TarInfo     2040     +1000
TarInfo     3040     +1000
TarInfo     4040     +1000
TarInfo     5040     +1000
TarInfo     6040     +1000
TarInfo     7040     +1000
TarInfo     8040     +1000
TarInfo     9040     +1000
TarInfo    10040     +1000
TarInfo    11040     +1000
TarInfo    12040     +1000

This pattern persists until all 30,000 files are processed.

To further investigate, I removed the lines responsible for creating streams and processing them. Surprisingly, the memory usage did not change - indicating a leakage of TarInfo instances.

This issue occurs across multiple operating systems including Ubuntu, OS X, and Windows, while using Python version 3.4.1.

Answer №1

It appears that this behavior is intentional. The TarFile object stores all the TarInfo objects it contains in a `members` attribute. Every time you call the next function, the extracted TarInfo object is added to this list:

def next(self):
    """Return the next member of the archive as a TarInfo object, when
       TarFile is opened for reading. Return None if there is no more
       available.
    """
    self._check("ra")
    if self.firstmember is not None:
        m = self.firstmember
        self.firstmember = None
        return m

    # Read the next block.
    self.fileobj.seek(self.offset)
    tarinfo = None
    ... <snip>

    if tarinfo is not None:
        self.members.append(tarinfo)  # <-- the TarInfo instance is added to members

The members list will continue to grow with each extraction operation. While this functionality may be useful for methods like getmembers and getmember, it can be cumbersome in specific scenarios. One workaround suggested is to clear the members attribute while iterating through the items (as recommended here):

with tarfile.open(...) as tar:
    while True:
        next = tar.next()
        stream = tar.extractfile(next)
        process_stream()
        iter+=1
        tar.members = []  # Clear members list
        if not iter%1000:
            objgraph.show_growth(limit=10)

Similar questions

If you have not found the answer to your question or you are interested in this topic, then look at other similar questions below or use the search

Running a .py file in IDLE from a folder separate from the Python installation location: How to do it?

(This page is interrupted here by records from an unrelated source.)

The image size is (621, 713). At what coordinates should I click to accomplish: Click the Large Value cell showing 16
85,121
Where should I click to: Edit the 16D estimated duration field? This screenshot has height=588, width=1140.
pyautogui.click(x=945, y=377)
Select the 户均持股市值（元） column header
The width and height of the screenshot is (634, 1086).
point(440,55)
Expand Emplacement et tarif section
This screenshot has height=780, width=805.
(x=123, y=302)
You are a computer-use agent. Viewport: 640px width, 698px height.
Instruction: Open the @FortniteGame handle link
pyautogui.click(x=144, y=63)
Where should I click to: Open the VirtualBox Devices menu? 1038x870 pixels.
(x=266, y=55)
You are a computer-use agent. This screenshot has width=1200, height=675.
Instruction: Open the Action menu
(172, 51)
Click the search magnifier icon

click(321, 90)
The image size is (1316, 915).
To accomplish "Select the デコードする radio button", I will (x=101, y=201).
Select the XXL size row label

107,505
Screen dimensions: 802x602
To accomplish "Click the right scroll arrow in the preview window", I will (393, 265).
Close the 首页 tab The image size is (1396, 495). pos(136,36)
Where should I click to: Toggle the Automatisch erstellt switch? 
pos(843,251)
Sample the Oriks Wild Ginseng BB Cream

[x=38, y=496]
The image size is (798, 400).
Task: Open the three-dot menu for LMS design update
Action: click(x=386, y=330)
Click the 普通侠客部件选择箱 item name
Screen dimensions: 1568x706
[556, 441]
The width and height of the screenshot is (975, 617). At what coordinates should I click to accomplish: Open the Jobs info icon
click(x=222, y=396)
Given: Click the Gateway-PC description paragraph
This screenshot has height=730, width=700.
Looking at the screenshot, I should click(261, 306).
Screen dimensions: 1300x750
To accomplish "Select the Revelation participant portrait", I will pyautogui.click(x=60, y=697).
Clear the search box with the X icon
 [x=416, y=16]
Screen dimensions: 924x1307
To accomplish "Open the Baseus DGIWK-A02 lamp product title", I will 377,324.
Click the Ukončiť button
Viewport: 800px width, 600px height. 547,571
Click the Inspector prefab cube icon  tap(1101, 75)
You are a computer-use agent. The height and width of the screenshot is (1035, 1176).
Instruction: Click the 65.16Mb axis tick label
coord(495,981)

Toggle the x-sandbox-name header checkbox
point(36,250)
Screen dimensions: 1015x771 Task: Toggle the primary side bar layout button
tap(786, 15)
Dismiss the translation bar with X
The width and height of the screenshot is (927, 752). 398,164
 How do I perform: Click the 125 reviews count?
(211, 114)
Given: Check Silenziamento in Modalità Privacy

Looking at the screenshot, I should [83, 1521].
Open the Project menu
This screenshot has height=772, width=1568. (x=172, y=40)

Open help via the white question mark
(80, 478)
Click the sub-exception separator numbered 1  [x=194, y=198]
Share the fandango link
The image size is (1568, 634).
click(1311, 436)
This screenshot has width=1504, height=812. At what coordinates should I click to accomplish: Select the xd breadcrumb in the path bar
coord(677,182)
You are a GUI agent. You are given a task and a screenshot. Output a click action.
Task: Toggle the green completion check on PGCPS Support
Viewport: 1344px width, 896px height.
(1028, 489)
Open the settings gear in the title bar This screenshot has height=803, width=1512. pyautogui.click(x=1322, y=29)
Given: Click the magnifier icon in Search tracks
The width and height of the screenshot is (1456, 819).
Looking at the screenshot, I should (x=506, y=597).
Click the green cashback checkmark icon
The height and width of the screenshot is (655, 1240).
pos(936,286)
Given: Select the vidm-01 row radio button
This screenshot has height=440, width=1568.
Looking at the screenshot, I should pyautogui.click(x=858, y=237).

Wanting to execute a .py script using IDLE from a different folder located at D:\Python\Practice while Python is installed in C:\Python. I attempted to switch the directory to D:\Python\Practice where the script resides using the ...

Reorganize a dataset using suffix in Python

I am seeking guidance on how to transform a dataframe by grouping data based on the suffix of the X column. X Y a_1 12 b_1 20 c_1 30 a_2 2 b_2 56 c_2 70 d_2 2 The desired output should be: _1 _2 a 12 2 b 20 56 c 30 70 d 0 ...

Unsuccessful conversion of JSON data to HTML using json2html in Python

I have been experimenting with converting JSON data to HTML using json2html. The JSON data structure I am working with is as follows: json_obj = [{"Agent Status": "status1", "Last backup": "", "hostId": 1234567, "hostfqdn": "test1.example.com", "username" ...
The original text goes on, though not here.